WORK INSTRUCTION: For this exercise, return the line containing "CONTACT (176, 11)" and every line after it through the end of the records below, without alteration.
[[ EXCERPTED DATA open ]]
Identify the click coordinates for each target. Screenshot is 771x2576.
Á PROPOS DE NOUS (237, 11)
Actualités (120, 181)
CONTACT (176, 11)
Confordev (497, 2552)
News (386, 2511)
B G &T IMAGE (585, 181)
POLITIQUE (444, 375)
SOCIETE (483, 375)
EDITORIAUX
[[ EXCERPTED DATA closed ]]
ANSWER TO THIS EXERCISE:
CONTACT (176, 11)
Confordev (497, 2552)
News (386, 2511)
B G &T IMAGE (585, 181)
POLITIQUE (444, 375)
SOCIETE (483, 375)
EDITORIAUX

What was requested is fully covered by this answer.